INSTRUCTIONS FOR THE TASK: While reading through the material below, copy each line that holds the word "orange".

DATA:
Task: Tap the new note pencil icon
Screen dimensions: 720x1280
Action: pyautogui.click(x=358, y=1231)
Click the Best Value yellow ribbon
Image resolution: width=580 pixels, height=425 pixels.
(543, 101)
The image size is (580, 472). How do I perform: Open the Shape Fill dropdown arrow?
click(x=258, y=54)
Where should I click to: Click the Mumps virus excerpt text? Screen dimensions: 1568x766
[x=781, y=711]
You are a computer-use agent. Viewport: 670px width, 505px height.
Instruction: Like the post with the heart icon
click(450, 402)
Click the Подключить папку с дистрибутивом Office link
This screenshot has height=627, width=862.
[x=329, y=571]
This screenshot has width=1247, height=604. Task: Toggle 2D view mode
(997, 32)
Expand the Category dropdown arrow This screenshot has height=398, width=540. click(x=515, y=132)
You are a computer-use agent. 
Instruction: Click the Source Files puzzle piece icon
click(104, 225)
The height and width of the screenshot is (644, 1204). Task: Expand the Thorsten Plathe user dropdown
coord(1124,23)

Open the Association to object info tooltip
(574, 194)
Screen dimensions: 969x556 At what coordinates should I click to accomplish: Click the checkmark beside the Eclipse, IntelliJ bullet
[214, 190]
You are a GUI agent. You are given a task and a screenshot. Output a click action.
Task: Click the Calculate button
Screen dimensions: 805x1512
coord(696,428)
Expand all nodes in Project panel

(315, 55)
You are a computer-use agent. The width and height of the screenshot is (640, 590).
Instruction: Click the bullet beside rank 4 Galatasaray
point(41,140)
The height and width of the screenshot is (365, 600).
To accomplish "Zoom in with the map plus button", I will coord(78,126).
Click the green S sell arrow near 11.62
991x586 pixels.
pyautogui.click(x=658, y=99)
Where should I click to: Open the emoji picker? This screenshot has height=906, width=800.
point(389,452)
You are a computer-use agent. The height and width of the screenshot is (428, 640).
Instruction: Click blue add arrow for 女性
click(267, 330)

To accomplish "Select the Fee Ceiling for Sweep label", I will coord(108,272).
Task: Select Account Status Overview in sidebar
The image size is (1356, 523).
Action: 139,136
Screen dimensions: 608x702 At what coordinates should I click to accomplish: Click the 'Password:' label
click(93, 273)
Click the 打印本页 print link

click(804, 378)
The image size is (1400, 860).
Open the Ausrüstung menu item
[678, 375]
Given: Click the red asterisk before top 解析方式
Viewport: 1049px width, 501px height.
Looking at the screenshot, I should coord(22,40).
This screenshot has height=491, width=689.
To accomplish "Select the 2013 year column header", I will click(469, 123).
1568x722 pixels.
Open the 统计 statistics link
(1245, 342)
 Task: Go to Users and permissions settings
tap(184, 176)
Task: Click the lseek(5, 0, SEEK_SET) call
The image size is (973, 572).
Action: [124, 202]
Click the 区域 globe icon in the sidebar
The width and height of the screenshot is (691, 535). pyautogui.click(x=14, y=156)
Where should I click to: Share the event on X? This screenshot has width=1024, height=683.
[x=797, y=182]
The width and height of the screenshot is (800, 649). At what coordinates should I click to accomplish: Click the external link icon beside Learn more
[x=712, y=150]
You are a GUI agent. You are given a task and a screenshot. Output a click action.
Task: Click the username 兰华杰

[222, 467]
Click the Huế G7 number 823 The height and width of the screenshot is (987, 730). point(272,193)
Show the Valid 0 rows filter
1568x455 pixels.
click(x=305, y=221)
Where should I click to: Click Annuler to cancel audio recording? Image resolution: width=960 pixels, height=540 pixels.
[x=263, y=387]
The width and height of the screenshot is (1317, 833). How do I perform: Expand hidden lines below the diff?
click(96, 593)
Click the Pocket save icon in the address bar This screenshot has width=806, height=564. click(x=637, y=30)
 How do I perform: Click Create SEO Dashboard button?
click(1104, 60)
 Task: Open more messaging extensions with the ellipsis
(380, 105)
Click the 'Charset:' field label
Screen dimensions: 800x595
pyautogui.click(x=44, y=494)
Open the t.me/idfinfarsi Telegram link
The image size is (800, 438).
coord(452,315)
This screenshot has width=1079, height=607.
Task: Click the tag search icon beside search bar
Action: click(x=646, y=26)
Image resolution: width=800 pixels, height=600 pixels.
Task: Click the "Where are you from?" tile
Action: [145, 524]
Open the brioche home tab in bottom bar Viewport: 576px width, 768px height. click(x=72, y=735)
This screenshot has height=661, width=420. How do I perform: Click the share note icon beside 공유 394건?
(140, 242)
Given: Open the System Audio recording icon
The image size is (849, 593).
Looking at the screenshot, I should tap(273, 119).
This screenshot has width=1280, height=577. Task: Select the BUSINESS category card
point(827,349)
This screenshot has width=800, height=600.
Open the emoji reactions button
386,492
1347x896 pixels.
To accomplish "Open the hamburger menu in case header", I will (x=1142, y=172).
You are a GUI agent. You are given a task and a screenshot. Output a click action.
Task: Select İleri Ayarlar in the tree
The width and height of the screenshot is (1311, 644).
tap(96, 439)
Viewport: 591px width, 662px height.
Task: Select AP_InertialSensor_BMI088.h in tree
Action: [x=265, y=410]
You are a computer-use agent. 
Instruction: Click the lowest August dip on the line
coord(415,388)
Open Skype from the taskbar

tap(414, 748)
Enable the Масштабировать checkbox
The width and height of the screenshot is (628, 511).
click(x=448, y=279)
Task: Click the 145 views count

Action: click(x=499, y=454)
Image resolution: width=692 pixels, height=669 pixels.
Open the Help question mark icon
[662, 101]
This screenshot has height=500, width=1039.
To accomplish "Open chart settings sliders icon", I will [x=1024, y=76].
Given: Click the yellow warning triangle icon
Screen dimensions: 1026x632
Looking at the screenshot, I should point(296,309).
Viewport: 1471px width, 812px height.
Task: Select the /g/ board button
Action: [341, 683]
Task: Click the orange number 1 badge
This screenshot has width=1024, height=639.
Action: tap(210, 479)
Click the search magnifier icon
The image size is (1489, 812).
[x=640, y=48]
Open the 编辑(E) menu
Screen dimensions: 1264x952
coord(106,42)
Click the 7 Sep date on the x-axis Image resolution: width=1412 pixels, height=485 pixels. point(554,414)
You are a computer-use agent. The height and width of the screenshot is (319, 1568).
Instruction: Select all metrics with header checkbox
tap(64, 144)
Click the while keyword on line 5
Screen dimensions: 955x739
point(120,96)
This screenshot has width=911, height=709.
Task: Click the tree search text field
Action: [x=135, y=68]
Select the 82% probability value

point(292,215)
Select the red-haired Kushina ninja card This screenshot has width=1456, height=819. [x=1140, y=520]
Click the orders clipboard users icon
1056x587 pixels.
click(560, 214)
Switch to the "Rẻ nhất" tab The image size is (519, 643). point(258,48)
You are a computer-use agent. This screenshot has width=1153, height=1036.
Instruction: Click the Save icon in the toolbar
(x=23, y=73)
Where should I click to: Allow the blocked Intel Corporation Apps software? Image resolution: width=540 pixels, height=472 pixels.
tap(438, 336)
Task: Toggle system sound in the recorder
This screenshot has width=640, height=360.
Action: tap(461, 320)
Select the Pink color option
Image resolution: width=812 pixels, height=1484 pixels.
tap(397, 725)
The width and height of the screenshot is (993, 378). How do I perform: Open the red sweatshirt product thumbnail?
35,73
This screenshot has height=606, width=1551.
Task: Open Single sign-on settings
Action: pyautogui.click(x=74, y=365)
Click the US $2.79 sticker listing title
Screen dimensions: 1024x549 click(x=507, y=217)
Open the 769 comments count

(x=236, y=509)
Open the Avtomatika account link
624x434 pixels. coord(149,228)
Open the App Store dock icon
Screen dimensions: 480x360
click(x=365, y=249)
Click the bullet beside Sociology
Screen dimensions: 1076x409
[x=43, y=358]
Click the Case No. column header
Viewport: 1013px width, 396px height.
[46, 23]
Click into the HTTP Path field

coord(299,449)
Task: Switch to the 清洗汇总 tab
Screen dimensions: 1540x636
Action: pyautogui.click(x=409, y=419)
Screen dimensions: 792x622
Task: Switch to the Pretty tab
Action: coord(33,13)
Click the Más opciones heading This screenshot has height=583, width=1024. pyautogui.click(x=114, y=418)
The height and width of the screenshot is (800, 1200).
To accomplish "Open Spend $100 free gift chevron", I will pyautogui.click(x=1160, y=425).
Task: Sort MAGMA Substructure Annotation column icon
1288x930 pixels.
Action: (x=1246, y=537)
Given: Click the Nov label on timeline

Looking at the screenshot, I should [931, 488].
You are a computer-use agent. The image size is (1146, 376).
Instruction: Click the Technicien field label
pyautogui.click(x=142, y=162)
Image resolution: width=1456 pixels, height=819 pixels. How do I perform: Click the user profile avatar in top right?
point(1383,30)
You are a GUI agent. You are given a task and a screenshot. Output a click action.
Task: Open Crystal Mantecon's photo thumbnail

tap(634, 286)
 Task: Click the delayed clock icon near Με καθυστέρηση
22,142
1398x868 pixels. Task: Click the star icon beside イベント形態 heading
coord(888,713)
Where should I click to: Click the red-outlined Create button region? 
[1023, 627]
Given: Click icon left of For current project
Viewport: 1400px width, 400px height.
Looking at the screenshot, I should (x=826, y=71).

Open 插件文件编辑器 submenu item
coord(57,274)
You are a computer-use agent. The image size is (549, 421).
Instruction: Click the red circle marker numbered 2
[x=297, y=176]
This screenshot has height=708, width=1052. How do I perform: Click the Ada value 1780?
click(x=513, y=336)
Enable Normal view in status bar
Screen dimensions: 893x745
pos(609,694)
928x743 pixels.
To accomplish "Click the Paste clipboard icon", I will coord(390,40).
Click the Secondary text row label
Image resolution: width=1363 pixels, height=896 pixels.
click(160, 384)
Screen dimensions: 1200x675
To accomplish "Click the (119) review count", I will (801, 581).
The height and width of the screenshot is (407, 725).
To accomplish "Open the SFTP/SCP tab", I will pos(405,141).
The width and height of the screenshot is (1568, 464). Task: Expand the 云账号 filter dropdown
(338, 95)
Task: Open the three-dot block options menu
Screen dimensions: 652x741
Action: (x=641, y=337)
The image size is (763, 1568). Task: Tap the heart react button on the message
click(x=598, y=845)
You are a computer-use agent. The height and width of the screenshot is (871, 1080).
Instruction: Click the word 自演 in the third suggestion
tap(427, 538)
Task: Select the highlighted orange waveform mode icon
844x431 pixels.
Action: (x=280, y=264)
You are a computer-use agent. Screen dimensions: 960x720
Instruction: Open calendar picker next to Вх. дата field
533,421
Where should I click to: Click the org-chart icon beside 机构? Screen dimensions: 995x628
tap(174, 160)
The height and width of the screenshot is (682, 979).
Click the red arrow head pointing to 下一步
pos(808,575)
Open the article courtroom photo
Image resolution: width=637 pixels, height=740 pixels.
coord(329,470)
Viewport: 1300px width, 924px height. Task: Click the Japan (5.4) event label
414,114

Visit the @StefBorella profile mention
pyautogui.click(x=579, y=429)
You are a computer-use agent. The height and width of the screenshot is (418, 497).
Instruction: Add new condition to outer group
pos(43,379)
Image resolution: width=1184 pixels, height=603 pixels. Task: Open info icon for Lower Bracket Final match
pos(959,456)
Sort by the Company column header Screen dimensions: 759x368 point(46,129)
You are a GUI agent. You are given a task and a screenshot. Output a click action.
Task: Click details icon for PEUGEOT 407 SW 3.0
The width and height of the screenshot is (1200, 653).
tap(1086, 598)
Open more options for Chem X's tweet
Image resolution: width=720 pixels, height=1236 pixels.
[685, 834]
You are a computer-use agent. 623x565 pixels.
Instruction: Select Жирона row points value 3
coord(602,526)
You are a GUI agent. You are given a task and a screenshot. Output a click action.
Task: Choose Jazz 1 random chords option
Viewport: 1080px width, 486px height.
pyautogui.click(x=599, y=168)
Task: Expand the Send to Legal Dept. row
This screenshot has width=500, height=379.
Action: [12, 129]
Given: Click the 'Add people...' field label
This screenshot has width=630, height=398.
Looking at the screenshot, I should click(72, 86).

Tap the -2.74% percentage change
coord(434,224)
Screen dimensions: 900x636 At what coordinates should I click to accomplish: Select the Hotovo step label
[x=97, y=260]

ANSWER TO THIS TASK:
Task: Click the orange number 1 badge
Task: Select the highlighted orange waveform mode icon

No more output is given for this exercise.